Sur les conclusions tendant à l’application de l’article L. 761-1 du code de justice administrative et de l’article 37 de la loi du 10 juillet 1991 :
Aux termes de l’article L. 761-1 du code de justice administrative : « Dans toutes les instances, le juge condamne la partie tenue aux dépens ou, à défaut, la partie perdante, à payer à l’autre partie la somme qu’il détermine, au titre des frais exposés et non compris dans les dépens. Le juge tient compte de l’équité ou de la situation économique de la partie condamnée. Il peut, même d’office, pour des raisons tirées des mêmes considérations, dire qu’il n’y a pas lieu à cette condamnation ». Aux termes du deuxième alinéa de l’article 37 de la loi du 10 juillet 1991 relative à l’aide juridique : « Dans toutes les instances, le juge condamne la partie tenue aux dépens, ou qui perd son procès, et non bénéficiaire de l’aide juridictionnelle, à payer à l’avocat pouvant être rétribué, totalement ou partiellement, au titre de l’aide juridictionnelle, une somme qu’il détermine et qui ne saurait être inférieure à la part contributive de l’État majorée de 50 %, au titre des honoraires et frais non compris dans les dépens que le bénéficiaire de l’aide aurait exposés s’il n’avait pas eu cette aide (…) ».

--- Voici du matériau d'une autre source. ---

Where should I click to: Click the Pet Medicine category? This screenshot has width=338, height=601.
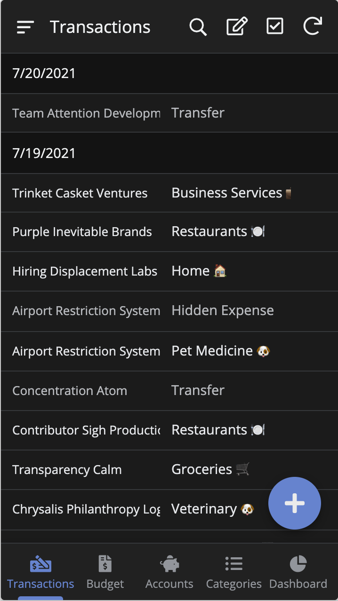coord(212,351)
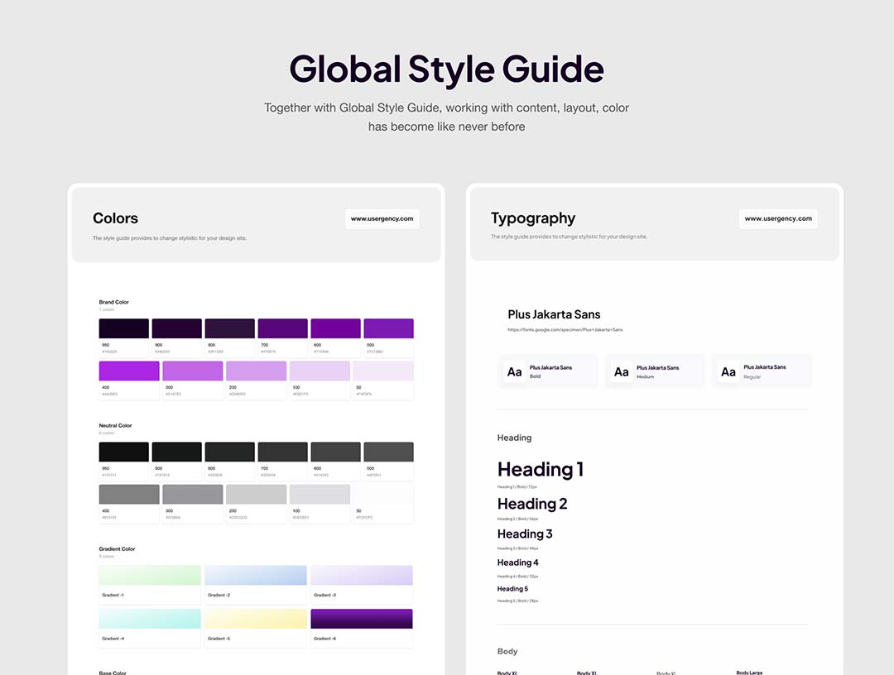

Les dispositions précitées font obstacle à ce que soit mise à la charge de l’État qui n’est pas, dans la présente instance, la partie perdante, la somme demandée par M. A… et
Mme E… au titre des frais exposés et non compris dans les dépens.
D É C I D E :
Article 1er :
Les requêtes de M. A… et de Mme E… sont rejetées.
Article 2 :
Le présent jugement sera notifié à M. F… A…, à Mme D… E… épouse A…, à Me Chelly et au préfet du Gard.
Délibéré après l’audience du 19 novembre 2025, à laquelle siégeaient :
Mme Chamot, présidente,
M. Cambrezy, conseiller,
Mme Sarac-Deleigne, première conseillère.
Rendu public par mise à disposition au greffe le 4 décembre 2025.
Le rapporteur,
G. CAMBREZY
La présidente,
C. CHAMOT
La greffière,
B. MAS-JAY
La République mande et ordonne au préfet du Gard, en ce qui le concerne ou à tous commissaires de justice à ce requis en ce qui concerne les voies de droit commun contre les parties privées, de pourvoir à l’exécution de la présente décision.